» **AIM OF THE TASK**: The expected output is every entry below, exact in every character.

DATA FOR THIS TASK below:

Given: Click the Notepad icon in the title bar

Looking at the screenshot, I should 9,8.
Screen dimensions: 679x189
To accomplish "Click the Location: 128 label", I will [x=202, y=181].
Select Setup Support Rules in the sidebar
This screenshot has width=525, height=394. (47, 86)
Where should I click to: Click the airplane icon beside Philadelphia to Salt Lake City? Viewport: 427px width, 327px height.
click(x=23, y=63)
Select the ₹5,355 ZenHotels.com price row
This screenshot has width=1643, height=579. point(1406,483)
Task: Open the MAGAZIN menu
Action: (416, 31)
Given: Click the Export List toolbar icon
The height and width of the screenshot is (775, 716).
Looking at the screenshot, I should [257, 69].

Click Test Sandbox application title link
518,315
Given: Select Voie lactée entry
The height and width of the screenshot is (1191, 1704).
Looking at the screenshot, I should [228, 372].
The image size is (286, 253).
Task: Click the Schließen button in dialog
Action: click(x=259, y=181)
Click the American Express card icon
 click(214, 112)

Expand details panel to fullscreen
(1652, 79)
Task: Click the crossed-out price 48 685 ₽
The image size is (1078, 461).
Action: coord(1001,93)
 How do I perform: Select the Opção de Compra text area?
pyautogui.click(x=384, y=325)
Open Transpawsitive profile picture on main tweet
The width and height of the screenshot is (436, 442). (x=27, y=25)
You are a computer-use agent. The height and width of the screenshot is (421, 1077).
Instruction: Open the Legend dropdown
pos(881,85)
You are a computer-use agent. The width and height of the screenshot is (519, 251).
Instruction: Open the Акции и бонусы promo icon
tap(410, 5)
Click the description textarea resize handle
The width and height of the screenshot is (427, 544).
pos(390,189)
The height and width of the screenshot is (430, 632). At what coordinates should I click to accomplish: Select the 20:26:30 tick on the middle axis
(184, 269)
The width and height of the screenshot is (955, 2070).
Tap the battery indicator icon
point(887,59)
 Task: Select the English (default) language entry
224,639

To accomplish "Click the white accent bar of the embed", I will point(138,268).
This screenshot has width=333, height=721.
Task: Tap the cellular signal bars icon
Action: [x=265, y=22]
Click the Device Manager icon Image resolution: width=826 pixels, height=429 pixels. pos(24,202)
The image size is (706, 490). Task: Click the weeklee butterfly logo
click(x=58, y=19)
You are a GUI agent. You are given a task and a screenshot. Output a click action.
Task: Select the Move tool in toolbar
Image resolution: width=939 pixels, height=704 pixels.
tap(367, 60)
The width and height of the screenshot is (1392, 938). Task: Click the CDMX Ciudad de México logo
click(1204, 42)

End of DATA FOR THIS TASK.

» **TASK SOLUTION**:
Given: Click the Notepad icon in the title bar

Looking at the screenshot, I should 9,8.
Screen dimensions: 679x189
To accomplish "Click the Location: 128 label", I will [x=202, y=181].
Select Setup Support Rules in the sidebar
This screenshot has width=525, height=394. (47, 86)
Where should I click to: Click the airplane icon beside Philadelphia to Salt Lake City? Viewport: 427px width, 327px height.
click(x=23, y=63)
Select the ₹5,355 ZenHotels.com price row
This screenshot has width=1643, height=579. point(1406,483)
Task: Open the MAGAZIN menu
Action: (416, 31)
Given: Click the Export List toolbar icon
The height and width of the screenshot is (775, 716).
Looking at the screenshot, I should [257, 69].

Click Test Sandbox application title link
518,315
Given: Select Voie lactée entry
The height and width of the screenshot is (1191, 1704).
Looking at the screenshot, I should [228, 372].
The image size is (286, 253).
Task: Click the Schließen button in dialog
Action: click(x=259, y=181)
Click the American Express card icon
 click(214, 112)

Expand details panel to fullscreen
(1652, 79)
Task: Click the crossed-out price 48 685 ₽
The image size is (1078, 461).
Action: coord(1001,93)
 How do I perform: Select the Opção de Compra text area?
pyautogui.click(x=384, y=325)
Open Transpawsitive profile picture on main tweet
The width and height of the screenshot is (436, 442). (x=27, y=25)
You are a computer-use agent. The height and width of the screenshot is (421, 1077).
Instruction: Open the Legend dropdown
pos(881,85)
You are a computer-use agent. The width and height of the screenshot is (519, 251).
Instruction: Open the Акции и бонусы promo icon
tap(410, 5)
Click the description textarea resize handle
The width and height of the screenshot is (427, 544).
pos(390,189)
The height and width of the screenshot is (430, 632). At what coordinates should I click to accomplish: Select the 20:26:30 tick on the middle axis
(184, 269)
The width and height of the screenshot is (955, 2070).
Tap the battery indicator icon
point(887,59)
 Task: Select the English (default) language entry
224,639

To accomplish "Click the white accent bar of the embed", I will point(138,268).
This screenshot has width=333, height=721.
Task: Tap the cellular signal bars icon
Action: [x=265, y=22]
Click the Device Manager icon Image resolution: width=826 pixels, height=429 pixels. pos(24,202)
The image size is (706, 490). Task: Click the weeklee butterfly logo
click(x=58, y=19)
You are a GUI agent. You are given a task and a screenshot. Output a click action.
Task: Select the Move tool in toolbar
Image resolution: width=939 pixels, height=704 pixels.
tap(367, 60)
The width and height of the screenshot is (1392, 938). Task: Click the CDMX Ciudad de México logo
click(1204, 42)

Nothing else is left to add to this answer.